ぷしゅう、と間抜けな音を立ててドアが閉まり、すぐに小刻みな振動が開始される。対面に座る人間の俯いた頭越しに見える車窓に、灰色のビル群がずらずらと流れていく。いつもと代わり映えのない景色を那由多は何気なく眺める。
今日は久しぶりの完全オフの日だ。
最近、作詞や作曲、バンド練といったいつもの予定の中に、雑誌の特集のためのインタビューや撮影などのメディア露出の仕事が多く差し込まれるようになった。大体のものは里塚に丸投げしているが、特集内容がボーカルについてやバンド全員についてならば那由多も引き受けざるをえない。
本業である音楽活動の間に挟まるそれらの雑事にいい加減うんざりしていたところ、里塚に気分転換でもしてこいと勧められたのだ。もちろん那由多は、そんなことをしている暇があるなら少しでも新曲の練習なり作曲を進めるなりすると食い下がったのだが、里塚は首を縦に振らなかった。
「明後日は雑誌用の撮影とインタビューがある。そんな疲れた顔で写真を撮られるつもりか?」
昨夜、里塚から苦笑混じりに告げられた言葉を思い出し、那由多は眉間に皺を寄せた。
確かに最近、少し根を詰め過ぎていた自覚はある。空が白み始める時間にベッドに倒れ込み、数時間眠った後大学に行き、授業が終われば即スタジオに入り、真夜中を過ぎる頃までパソコンに向かい曲を作る。そんな生活を続けていたのは事実だ。鏡の前に立てば、目の下に隈を拵えた人相の悪い男が映り込むのにも気付いている。
「インタビューの内容は『この夏の思い出』だ。リフレッシュがてら、話のネタでも作ってきたらどうだ」
眼鏡のブリッジをクイと押し上げながら放たれた言葉に、那由多は舌打ち混じりに了承するほかなかった。

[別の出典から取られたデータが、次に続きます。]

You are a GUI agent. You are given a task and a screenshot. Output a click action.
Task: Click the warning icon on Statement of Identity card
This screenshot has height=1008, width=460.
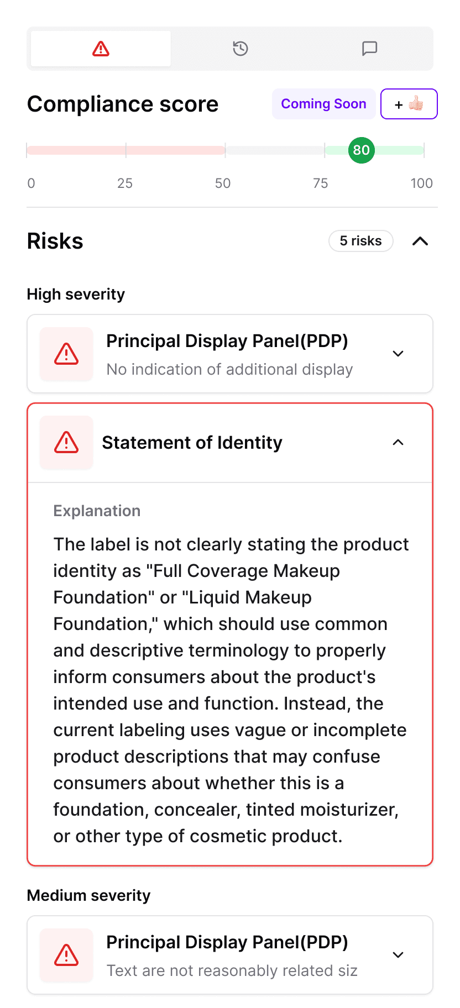[x=66, y=442]
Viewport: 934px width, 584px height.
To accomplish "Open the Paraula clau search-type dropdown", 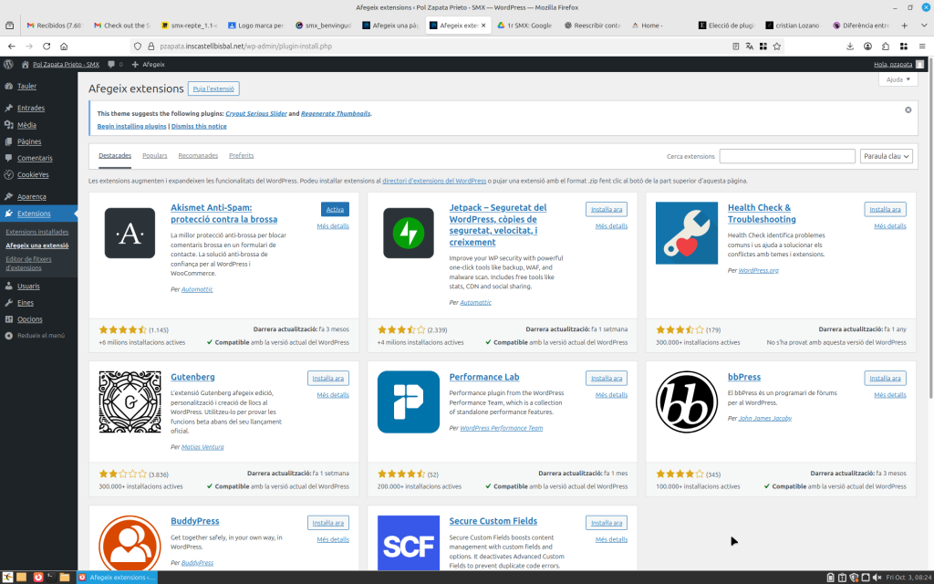I will pos(886,156).
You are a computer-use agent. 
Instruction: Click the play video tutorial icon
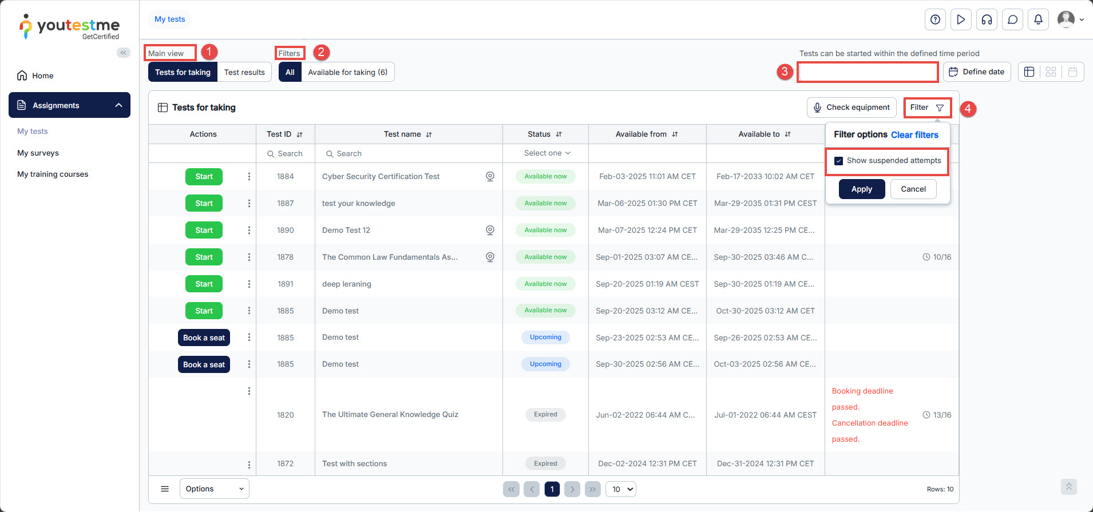pos(961,19)
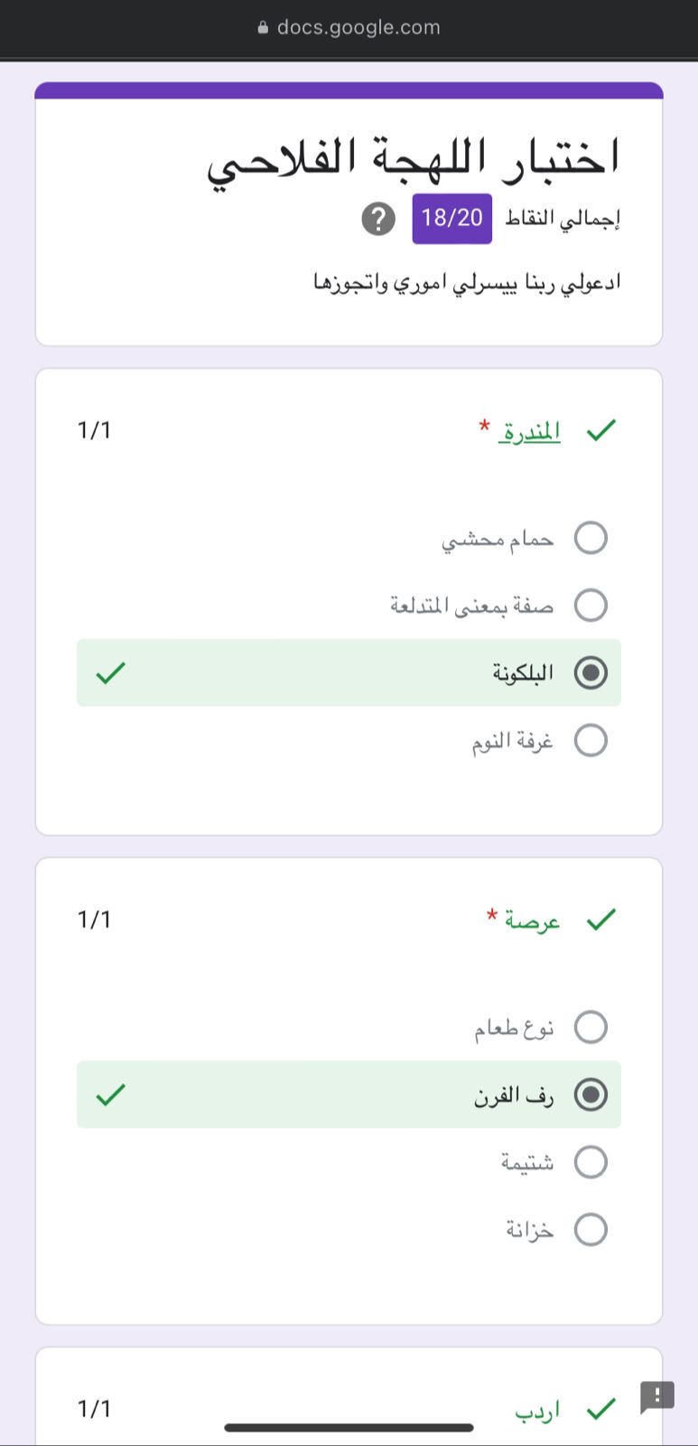The image size is (698, 1446).
Task: Click the checkmark in البلكونة answer row
Action: tap(110, 673)
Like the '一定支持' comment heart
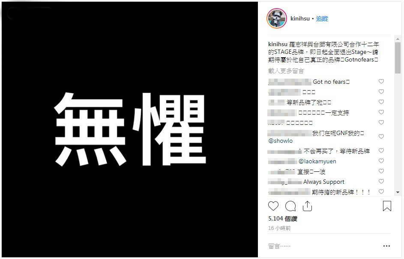Viewport: 404px width, 259px height. (x=381, y=112)
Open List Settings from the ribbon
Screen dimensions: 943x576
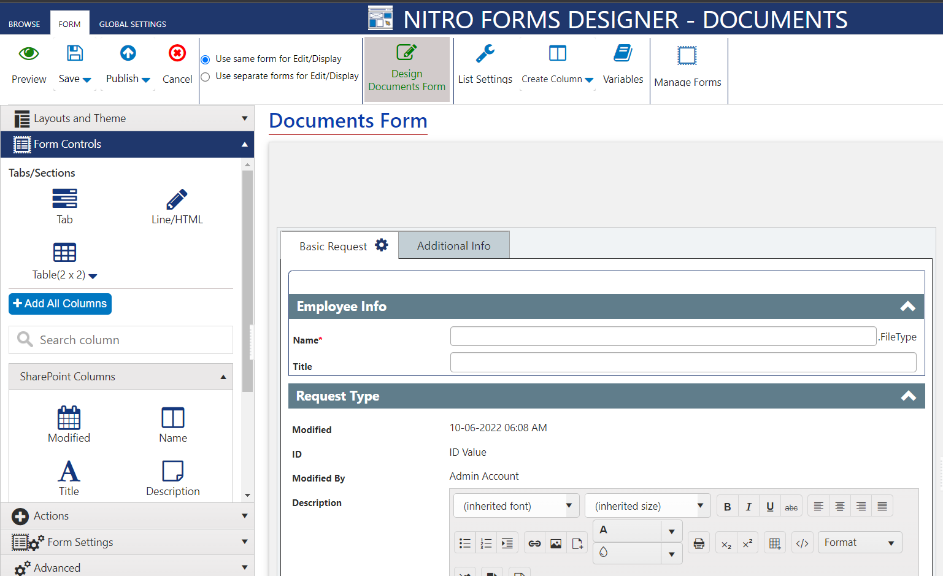coord(485,64)
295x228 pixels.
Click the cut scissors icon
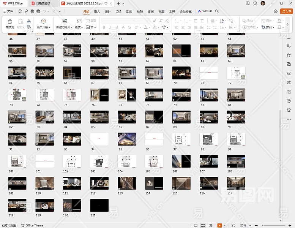(x=29, y=21)
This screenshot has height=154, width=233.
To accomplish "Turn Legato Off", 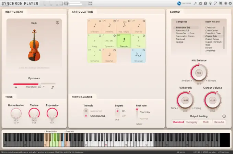I will click(118, 116).
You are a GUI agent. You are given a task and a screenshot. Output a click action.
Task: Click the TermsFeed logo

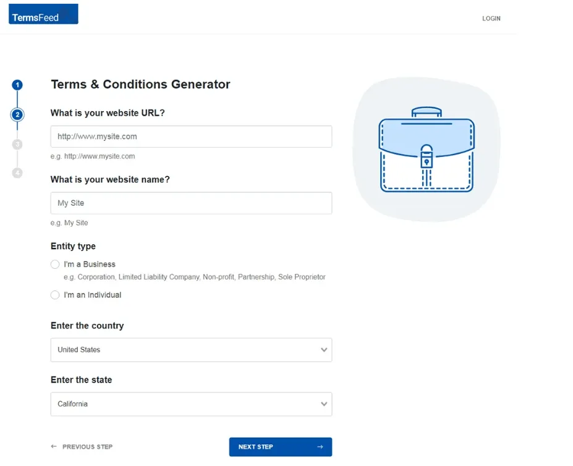tap(43, 14)
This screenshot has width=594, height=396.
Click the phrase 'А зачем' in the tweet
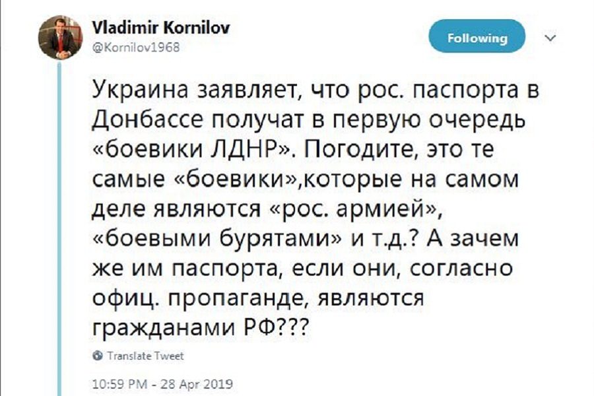tap(472, 238)
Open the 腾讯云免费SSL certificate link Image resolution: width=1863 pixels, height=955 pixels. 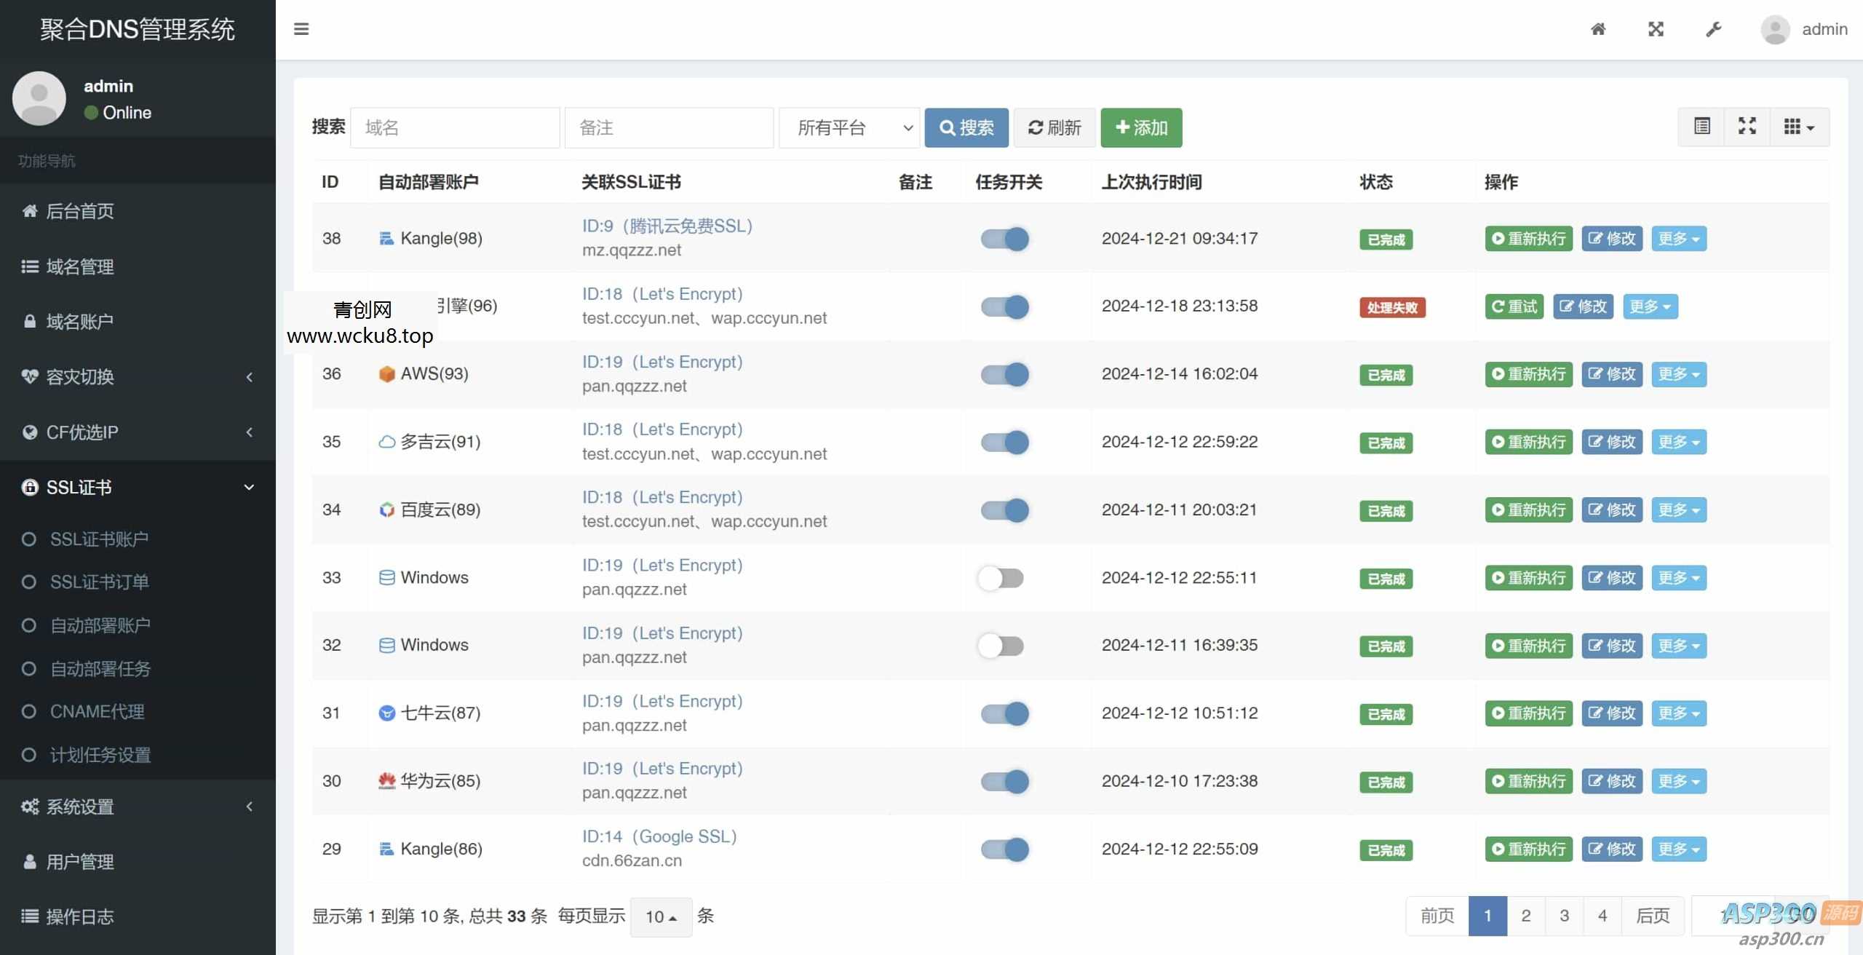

とは言え、了承したはいいが、別段したいこともない。音楽以外に興味を向けない那由多にとって、リフレッシュなどと言われても音楽以外にすることなど思いつかない。しかし家にいる気にもなれない。悩んだ末、そう言えば三、四駅ほど出たところに設備が良いカラオケ店があるという話を思い出して、そこに出掛けることにしたのだ。
天井から吹きつける冷房の風が銀色の前髪を小さくそよがせる。一定のリズムで繰り返される振動と低音が体の底を流れるようで心地良い。昨夜も遅くまで作曲をしていたためか、睡魔が漣のようにじわじわと押し寄せてくる。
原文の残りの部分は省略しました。